Show that energy stored in an inductor L, when a current I is established through it is 1/2LI2.

To demonstrate that the energy stored in an inductor $L$ when a current $I$ flows through it is given by the formula $\frac{1}{2}L{I}^2$, we can break this down step by step, using some fundamental concepts from electromagnetism and circuit theory. Let’s walk through the reasoning together.

The Basics of Inductance

An inductor is a passive electrical component that stores energy in a magnetic field when an electric current passes through it. The key characteristic of an inductor is its inductance $L$, which is measured in henries (H). Inductance quantifies how effectively an inductor can store energy.

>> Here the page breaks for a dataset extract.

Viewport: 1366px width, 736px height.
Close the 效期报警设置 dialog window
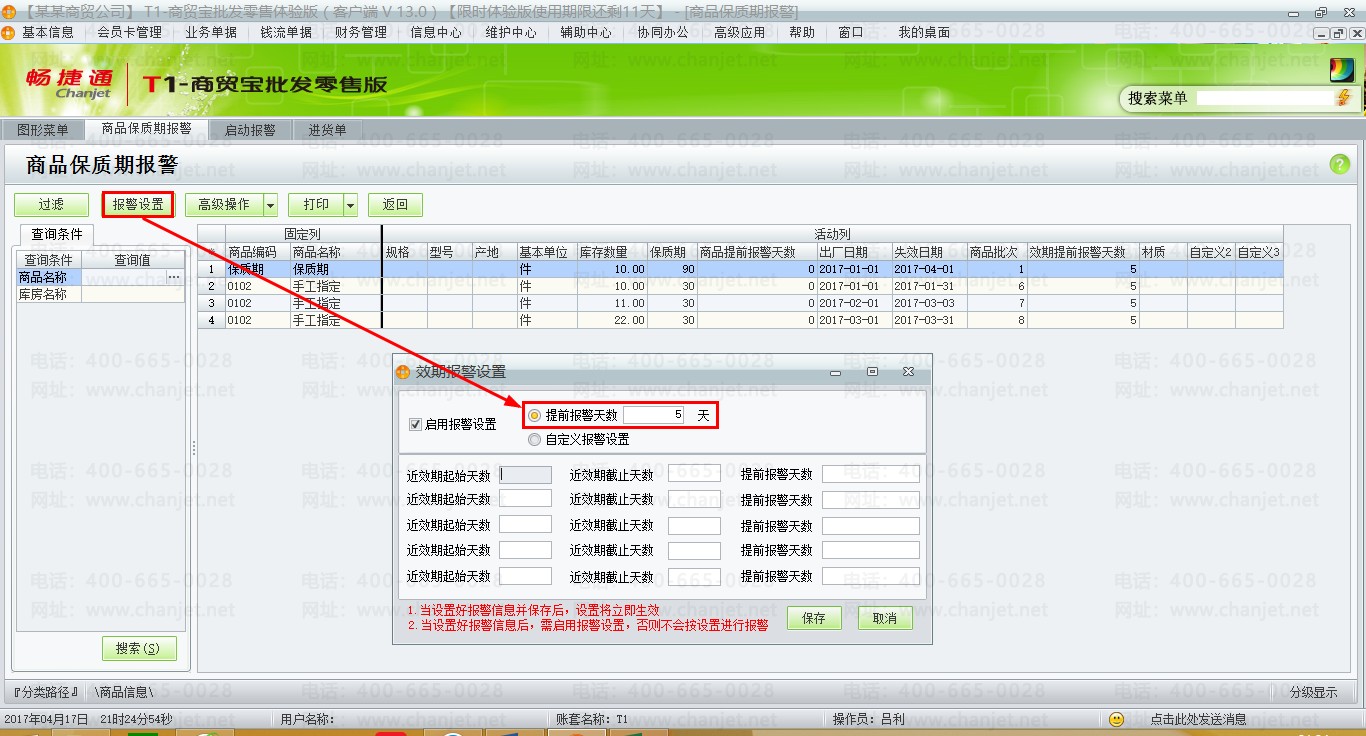[908, 371]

The Formula for Inductance

The voltage $V$ across an inductor is related to the change in current $I$ through it by the equation:

• V = L \frac{dI}{dt}

Here, $\frac{dI}{dt}$ represents the rate of change of current with respect to time. If we want to find the energy stored in the inductor, we need to consider how much work is done to establish the current $I$ in the inductor from rest (when $I=0$).

Calculating the Work Done

When a current increases through the inductor, the work $W$ done to increase the current is equal to the integral of the voltage over time. Since the voltage across the inductor changes as the current changes, we can express the work done in terms of the current:

• W = ∫ V \, dt = ∫ L \frac{dI}{dt} \, dt

Rearranging gives us:

• W = ∫ L \, dI

Now, if the current increases from $0$ to $I$, the work done can be expressed as:

• W = L \int_0^I dI

Carrying out this integral, we have:

• W = L \left[ \frac{I^2}{2} \right]_0^I = L \cdot \frac{I^2}{2} - L \cdot \frac{0^2}{2} = \frac{1}{2}LI^2

Understanding Energy Storage

The result $W=\frac{1}{2}L{I}^2$ tells us that the energy $W$ stored in the inductor when a current $I$ is established is half of the product of the inductance and the square of the current. This is crucial because it shows that the energy stored increases with the square of the current, meaning that even small increases in current can lead to significant increases in stored energy.

Real-World Analogy

Think of an inductor like a water tank. The amount of water in the tank represents the energy stored in the inductor. The current flowing into the tank can be likened to the flow of water being pumped in. As you increase the flow rate (current), the water level (energy) rises, but the relationship isn't linear. If you double the flow, the water level increases by a factor of four—illustrating the quadratic relationship of energy storage.

Final Thoughts

In summary, the formula $\frac{1}{2}L{I}^2$ encapsulates how inductors store energy based on their inductance and the current flowing through them. This relationship is fundamental in circuit design, especially in applications involving energy storage, filtering, and in various electronic devices. Understanding this concept is essential for grasping more complex electrical engineering principles.